(Saved entries)
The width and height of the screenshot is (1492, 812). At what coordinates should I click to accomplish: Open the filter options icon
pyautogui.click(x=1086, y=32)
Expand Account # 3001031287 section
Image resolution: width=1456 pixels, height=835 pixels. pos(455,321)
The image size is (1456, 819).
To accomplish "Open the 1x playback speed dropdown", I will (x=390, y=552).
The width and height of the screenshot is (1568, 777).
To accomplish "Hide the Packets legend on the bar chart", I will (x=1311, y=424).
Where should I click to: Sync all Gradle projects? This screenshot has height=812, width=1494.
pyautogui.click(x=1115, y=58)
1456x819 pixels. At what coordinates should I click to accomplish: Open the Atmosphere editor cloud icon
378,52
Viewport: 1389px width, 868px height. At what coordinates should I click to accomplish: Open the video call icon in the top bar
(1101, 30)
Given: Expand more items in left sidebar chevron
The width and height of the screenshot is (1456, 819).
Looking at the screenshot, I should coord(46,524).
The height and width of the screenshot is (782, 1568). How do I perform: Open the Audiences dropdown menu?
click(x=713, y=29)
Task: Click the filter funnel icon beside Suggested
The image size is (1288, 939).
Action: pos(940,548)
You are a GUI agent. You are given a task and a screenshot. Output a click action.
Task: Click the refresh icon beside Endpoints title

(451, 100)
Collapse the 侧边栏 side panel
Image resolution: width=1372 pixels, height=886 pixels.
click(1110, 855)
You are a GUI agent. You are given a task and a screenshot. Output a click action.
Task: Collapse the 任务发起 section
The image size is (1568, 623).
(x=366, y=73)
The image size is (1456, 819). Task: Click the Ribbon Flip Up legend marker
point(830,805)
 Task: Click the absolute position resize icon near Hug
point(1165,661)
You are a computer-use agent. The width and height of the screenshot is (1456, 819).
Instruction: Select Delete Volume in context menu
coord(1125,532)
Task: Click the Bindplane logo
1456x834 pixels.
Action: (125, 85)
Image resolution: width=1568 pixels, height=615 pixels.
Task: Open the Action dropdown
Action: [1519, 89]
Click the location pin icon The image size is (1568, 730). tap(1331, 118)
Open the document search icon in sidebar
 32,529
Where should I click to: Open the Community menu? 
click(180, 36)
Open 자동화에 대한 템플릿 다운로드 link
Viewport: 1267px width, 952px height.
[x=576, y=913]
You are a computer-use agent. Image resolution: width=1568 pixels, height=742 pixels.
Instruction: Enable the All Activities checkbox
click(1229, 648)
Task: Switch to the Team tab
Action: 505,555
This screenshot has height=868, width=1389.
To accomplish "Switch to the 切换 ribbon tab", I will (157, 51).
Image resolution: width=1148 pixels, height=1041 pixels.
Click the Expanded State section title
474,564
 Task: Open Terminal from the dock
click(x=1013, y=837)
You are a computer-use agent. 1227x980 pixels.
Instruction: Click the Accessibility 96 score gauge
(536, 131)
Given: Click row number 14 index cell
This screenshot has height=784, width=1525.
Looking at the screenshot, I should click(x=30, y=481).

• [WHAT THE TASK REQUIRES]: So that no detail is lost, give every line of the data again exactly.

• [RESULT BELOW]:
The width and height of the screenshot is (1492, 812). At what coordinates should I click to accomplish: Open the filter options icon
pyautogui.click(x=1086, y=32)
Expand Account # 3001031287 section
Image resolution: width=1456 pixels, height=835 pixels. pos(455,321)
The image size is (1456, 819).
To accomplish "Open the 1x playback speed dropdown", I will (x=390, y=552).
The width and height of the screenshot is (1568, 777).
To accomplish "Hide the Packets legend on the bar chart", I will (x=1311, y=424).
Where should I click to: Sync all Gradle projects? This screenshot has height=812, width=1494.
pyautogui.click(x=1115, y=58)
1456x819 pixels. At what coordinates should I click to accomplish: Open the Atmosphere editor cloud icon
378,52
Viewport: 1389px width, 868px height. At what coordinates should I click to accomplish: Open the video call icon in the top bar
(1101, 30)
Given: Expand more items in left sidebar chevron
The width and height of the screenshot is (1456, 819).
Looking at the screenshot, I should coord(46,524).
The height and width of the screenshot is (782, 1568). How do I perform: Open the Audiences dropdown menu?
click(x=713, y=29)
Task: Click the filter funnel icon beside Suggested
The image size is (1288, 939).
Action: pos(940,548)
You are a GUI agent. You are given a task and a screenshot. Output a click action.
Task: Click the refresh icon beside Endpoints title

(451, 100)
Collapse the 侧边栏 side panel
Image resolution: width=1372 pixels, height=886 pixels.
click(1110, 855)
You are a GUI agent. You are given a task and a screenshot. Output a click action.
Task: Collapse the 任务发起 section
The image size is (1568, 623).
(x=366, y=73)
The image size is (1456, 819). Task: Click the Ribbon Flip Up legend marker
point(830,805)
 Task: Click the absolute position resize icon near Hug
point(1165,661)
You are a computer-use agent. The width and height of the screenshot is (1456, 819).
Instruction: Select Delete Volume in context menu
coord(1125,532)
Task: Click the Bindplane logo
1456x834 pixels.
Action: (125, 85)
Image resolution: width=1568 pixels, height=615 pixels.
Task: Open the Action dropdown
Action: [1519, 89]
Click the location pin icon The image size is (1568, 730). tap(1331, 118)
Open the document search icon in sidebar
 32,529
Where should I click to: Open the Community menu? 
click(180, 36)
Open 자동화에 대한 템플릿 다운로드 link
Viewport: 1267px width, 952px height.
[x=576, y=913]
You are a computer-use agent. Image resolution: width=1568 pixels, height=742 pixels.
Instruction: Enable the All Activities checkbox
click(1229, 648)
Task: Switch to the Team tab
Action: 505,555
This screenshot has height=868, width=1389.
To accomplish "Switch to the 切换 ribbon tab", I will (157, 51).
Image resolution: width=1148 pixels, height=1041 pixels.
Click the Expanded State section title
474,564
 Task: Open Terminal from the dock
click(x=1013, y=837)
You are a computer-use agent. 1227x980 pixels.
Instruction: Click the Accessibility 96 score gauge
(536, 131)
Given: Click row number 14 index cell
This screenshot has height=784, width=1525.
Looking at the screenshot, I should click(x=30, y=481).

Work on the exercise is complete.